UCSF team shows how to make skinny worms fat and fat worms skinny
Researchers exploring human metabolism at the University of California, San Francisco (UCSF) have uncovered a handful of chemical compounds that regulate fat storage in worms, offering a new tool for understanding obesity and finding future treatments for diseases associated with obesity.
As described in a paper published this month in the journal Nature Chemical Biology, the UCSF team took armies of microscopic worms called C.elegans and exposed them to thousands of different chemical compounds. Giving these compounds to the worms, they discovered, basically made them skinnier or fatter without affecting how they eat, grow, or reproduce.
The discovery gives scientists new ways to investigate metabolism and could eventually lead to the development of new drugs to regulate excessive fat accumulation and address the metabolic issues that underlie a number of major human health problems, including, obesity, diabetes and some forms of cancer.
The work also demonstrates the value of "worm screening" as a way of finding new targets for human diseases, according to the UCSF scientists, whose work was spearheaded by postdoctoral fellow George Lemieux, PhD, in the laboratory of Professor Zena Werb, PhD, vice chair of the Department of Anatomy at UCSF.

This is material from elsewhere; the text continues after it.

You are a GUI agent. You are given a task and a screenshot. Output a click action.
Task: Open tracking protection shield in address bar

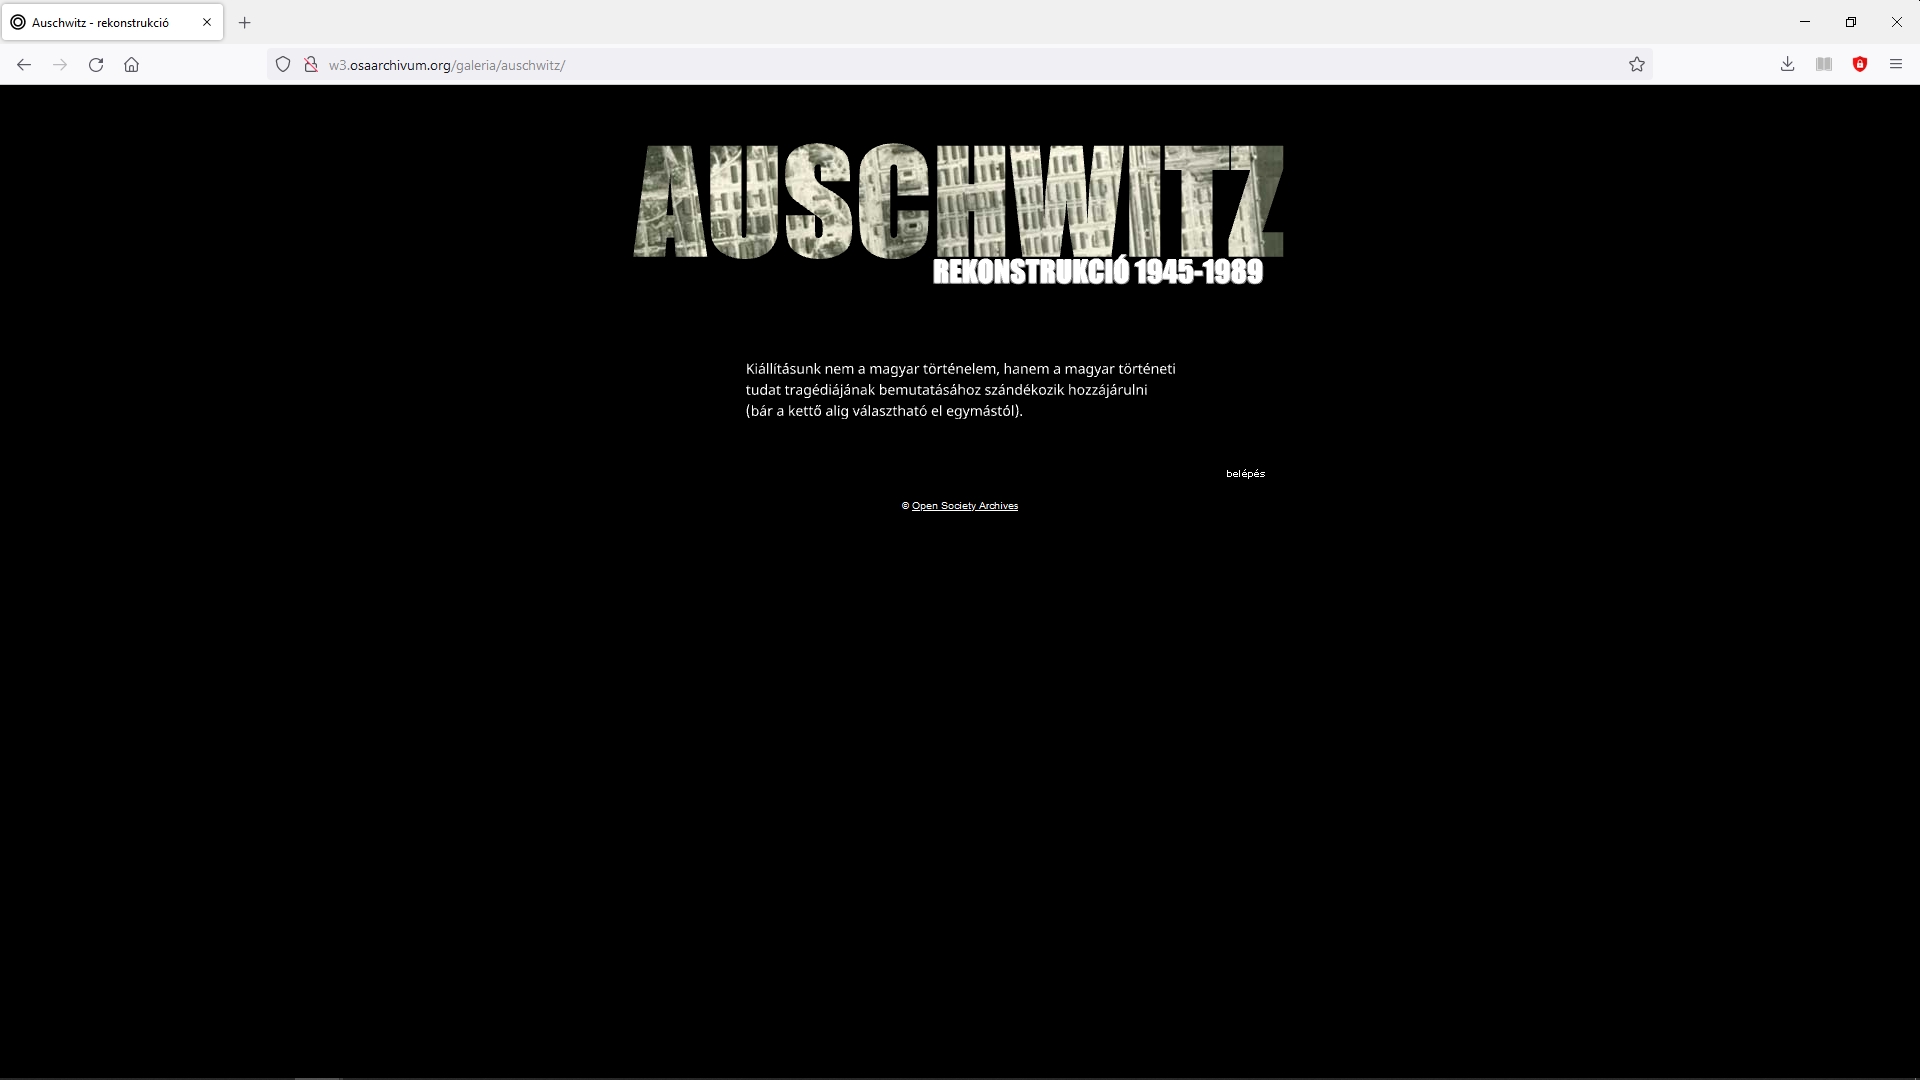coord(283,65)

The work was a collaboration involving Kaveh Ashrafi, PhD, an associate professor in the UCSF Department of Physiology, and Roland Bainton, MD, PhD, an associate professor in residence in the UCSF Department of Anesthesia & Perioperative Care.
Why Worms Are Fat
The UCSF team's interest in how worms deal with fat began with a more fundamental interest in human metabolism. Worms make molecules of fat for the same reasons humans do – they are useful for storing energy and are a basic building block for body tissues. Many of the genes and mechanisms worms use to regulate fat accumulation have similar systems in humans, and not all of them are completely understood.
Starting with 3,200 different chemical compounds and 3,200 pools of tiny worms, the UCSF team used a red dye that sticks to fat molecules to pinpoint under the microscope which of the chemicals made the worms fatter (more red) or skinnier (less red). They identified a few dozen, and performing additional tests, narrowed in on about 10 compounds they believe regulate fat metabolism. Those compounds not only altered fat storage in the worms but in in insect and human cells grown in test tubes, leading Lemieux to comment that they "may be useful for understanding metabolism in other organisms."
One of these compounds modulates a molecular complex called an AMP-activated kinase, which senses the availability of cellular energy. Versions of kinase complexes exist both in worms and humans, and some already are key targets for drug design by pharmaceutical companies.
"The compound that we get from our worm screen can act on this kinase complex as well if not better than anything else that is out there," said Ashrafi.
The real strength of the work, he added, is that it demonstrates the value of the new worm screen over existing screening tools for identifying the genes, proteins and other molecular players involved in human health.
A large part of drug discovery involves identifying these players and designing ways to treat diseases that emerge when they don't work correctly. But identifying the targets is only the beginning. Designing a drug involves overcoming a long list of other hurdles, Ashrafi said, and the bottom line is that most of the potential drugs that seem to work well in the test tube fail to work in people.
The value of the worm screen, he said, is that it allows scientists to select compounds for further study that already work effectively in a whole organism.
"A lot of the drugs that are in clinical use or development today were discovered basically by chance," Ashrafi said. "If we understood everything about everything, we could probably design the right compounds. But the reality is our understanding of many of the biological principles and chemical principles are still in their infancy."